Abandonando por inconsistentes, improváveis e infundadas cientificamente as teorias biológicas deterministas que identificam no cromossomo X, na lateralização cerebral ou nos níveis de testosterona a habilidade matemática ou desempenho científico, devemos pensar as desigualdades produzidas cultural e socialmente, tendo a educação básica e os papéis estereotipados sobre representações de feminilidade importância fundamental. As próprias comunidades acadêmicas masculinas tendem a desenvolver comportamentos sutis de exclusão das mulheres. Um exemplo indicado no livro é o da geóloga Susan Brantley, contratada como a primeira mulher do Departamento de Geologia da Pennsylvania State University. Ao ser convidada para uma recepção de boas vindas foi surpreendida com o fato de que na programação haveria a exibição de um vídeo de mulheres em trajes de banho. Ao dizer não se sentir confortável, os colegas retrucaram que o seu puritanismo estava estragando a diversão do grupo.
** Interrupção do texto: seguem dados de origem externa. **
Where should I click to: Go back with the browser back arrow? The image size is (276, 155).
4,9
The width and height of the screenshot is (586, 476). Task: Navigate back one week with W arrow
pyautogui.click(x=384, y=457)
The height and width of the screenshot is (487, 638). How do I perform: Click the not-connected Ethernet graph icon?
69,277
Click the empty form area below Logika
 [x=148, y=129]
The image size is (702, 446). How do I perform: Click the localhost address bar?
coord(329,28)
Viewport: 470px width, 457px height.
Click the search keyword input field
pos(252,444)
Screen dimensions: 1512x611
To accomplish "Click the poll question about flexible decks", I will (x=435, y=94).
Como conclusão de seu estudo, Londa elenca os avanços e problemas da relação entre feminismo, gênero e ciências. Muitas mulheres dirigem agências governamentais, chefiam departamentos e mantém cadeiras acadêmicas de prestígio. Desde de 1982, o governo americano publica relatórios bienais sobre a posição das mulheres na ciência. O feminismo também teve grande impacto no conteúdo do conhecimento humano, sobretudo nas áreas biológicas e médicas, com destaque para os estudos de Humanidades.
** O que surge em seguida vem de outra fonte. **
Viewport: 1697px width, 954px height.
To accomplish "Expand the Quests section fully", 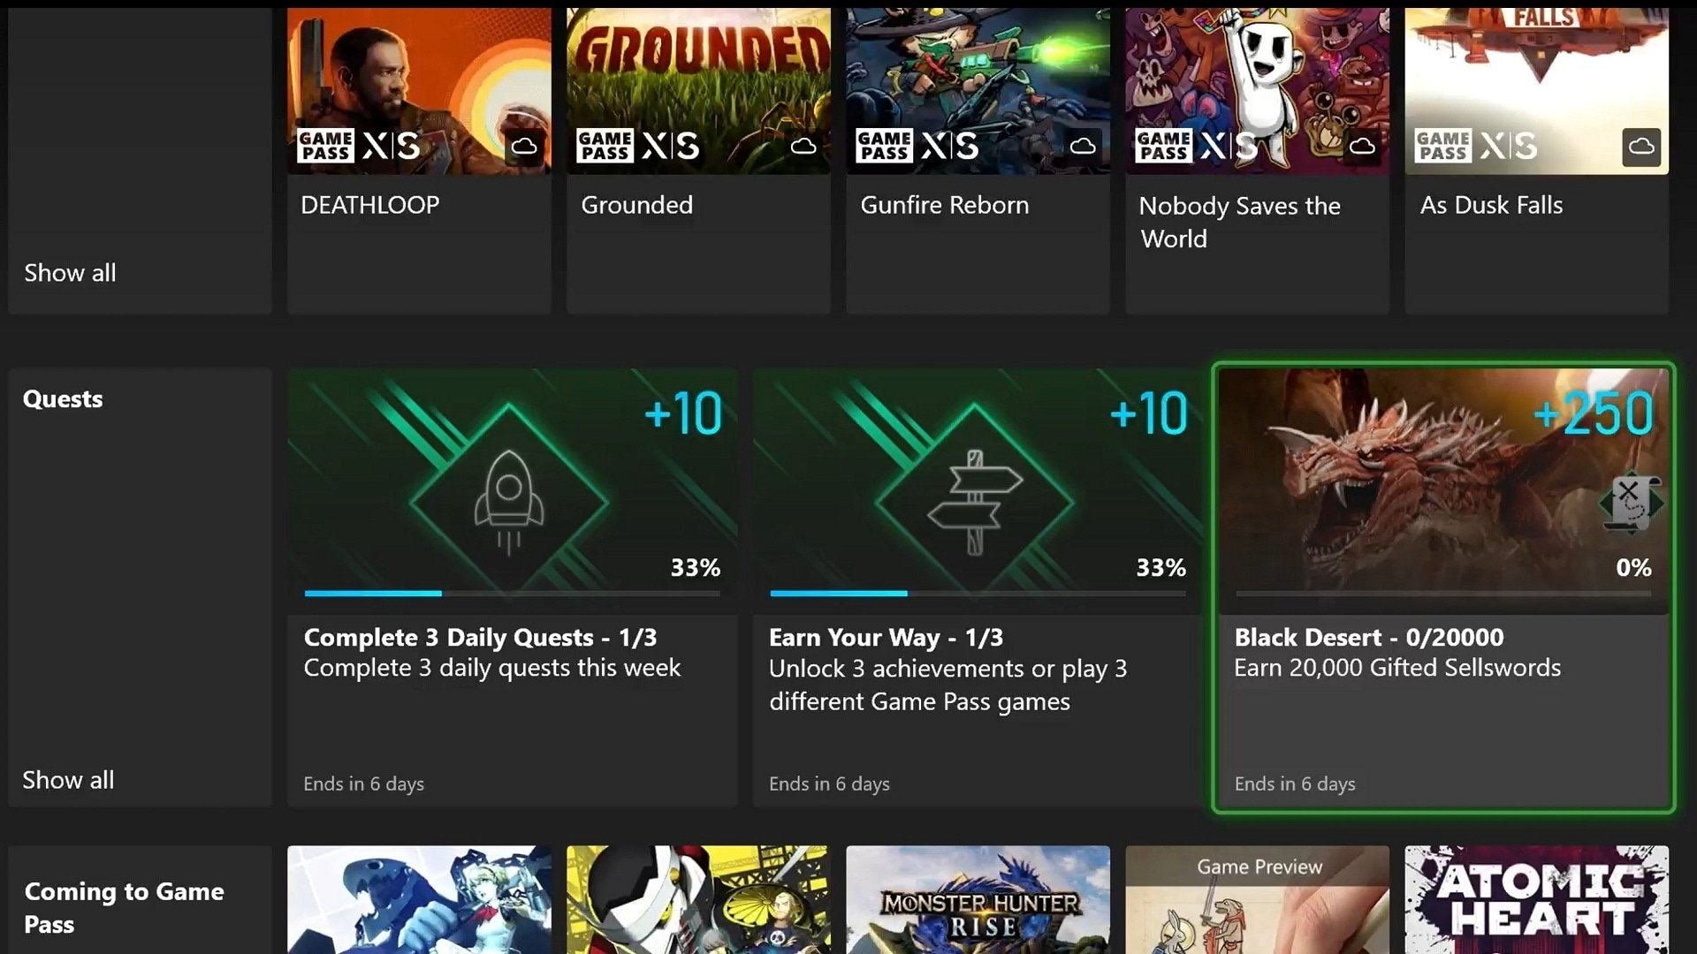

Mas, finaliza com uma pergunta: Como continuar a transformar o entendimento crítico das relações históricas de gênero com a ciência, de uma forma culturalmente construtiva? Indica alguns pontos: 1) a introdução de análises de gênero nos cursos básicos de ciências; 2) o desenvolvimento de instrumentos de gênero para pesquisas mais analíticas; 3) prioridades e resultados da pesquisas científicas levando em conta os benefícios para gêneros, classes e etnias; 4) instrumentos de análise valorizando a posição das mulheres na comunidade científica e como o gênero influencia o conteúdo das ciências; 5) repensar culturas da ciência e da domesticidade; 6) decodificar linguagem e representação iconográfica de forma a desmontar estereótipos, analogias e metáforas sobre as relações entre mulheres e ciência; 7) renovar quadros teóricos e reconsiderar definições de ciência. Destaca também o papel da ação governamental, sobretudo das agências financiadoras, para o aumento da igualdade de participação e visibilidade profissional femininas.
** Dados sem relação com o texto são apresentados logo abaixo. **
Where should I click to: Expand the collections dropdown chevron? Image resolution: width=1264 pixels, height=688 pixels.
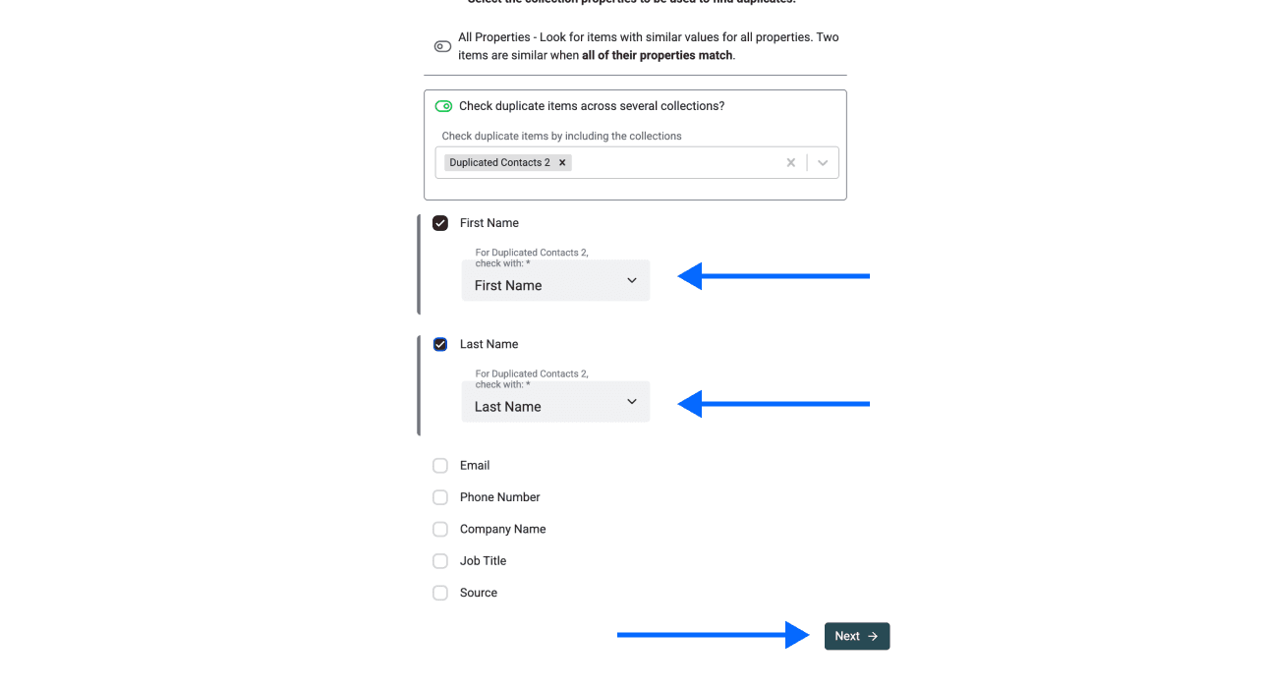[824, 163]
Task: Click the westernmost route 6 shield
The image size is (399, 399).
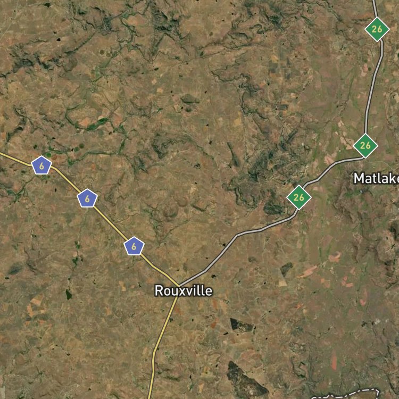Action: tap(41, 165)
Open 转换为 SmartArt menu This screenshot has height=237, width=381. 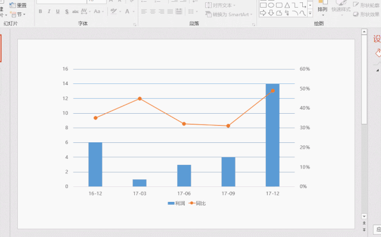pyautogui.click(x=228, y=14)
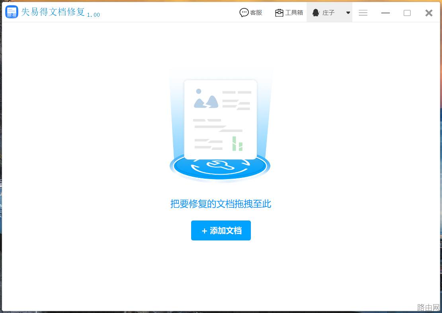
Task: Click the 把要修复的文档拖拽至此 text
Action: (x=221, y=204)
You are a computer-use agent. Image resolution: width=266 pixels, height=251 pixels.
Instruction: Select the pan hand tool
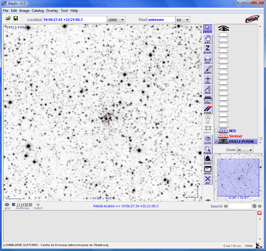(x=208, y=39)
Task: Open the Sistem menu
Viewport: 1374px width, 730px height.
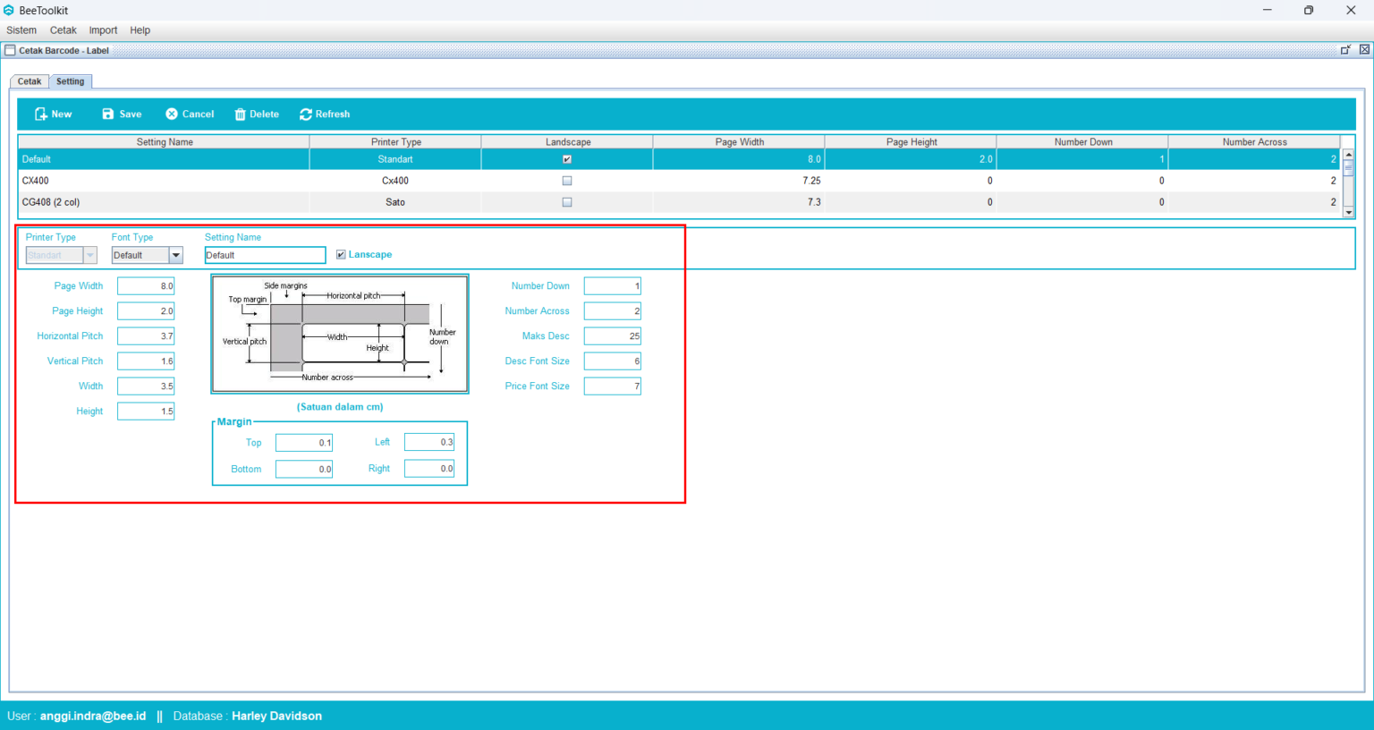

Ciência, feminismo, gênero, tecnologia, conhecimento, são conceitos construídos e influenciados pela história, valores culturais e sociais, instituições acadêmicas, fontes de financiamento, mercado de trabalho, redes de informação. Em suma, aspectos culturais que constroem uma dada "realidade", aumentando ou diminuindo conceitualmente similaridades e diferenças, revelando ou ocultando objetos, orientando a construção e delimitação de campos analíticos. Reconhece as dificuldades e a inexistência de soluções fáceis mas admite: " A mudança terá que ocorrer em muitas áreas, simultaneamente, incluindo concepções de conhecimento e prioridades de pesquisa, relações domésticas, atitudes nas pré-escolas e nas escolas, estruturas nas universidades, práticas nas salas-de- aula, a relação entre vida doméstica e as profissões, a relação entre nossa cultura e outras". (pp.351)

O livro O Feminismo Mudou a Ciência? inova e contribui para a questão específica da relação gênero e ciência. Porém, vai mais além ao indagar e apontar todas as sutilezas e perversidades possíveis dos mecanismos de exclusão de mulheres e também de outros grupos minoritários e que frequentemente não são diretos ou claros mas vão insidiosamente provocando inseguranças psíquicas, desconforto emocional, pressão moral, levando sem que se perceba claramente a uma ausência sentida mas pouco estudada. Leitura recomendada a todos os que se preocupam com a igualdade de oportunidades e com respeito as diferenças.

Notas

[1] In Freeman, Joan. A Passion for Physics. The Story of a Woman Physicist. Bristol and Philadelphia, Institute of Physics Publishing, 1991, pp.32-4.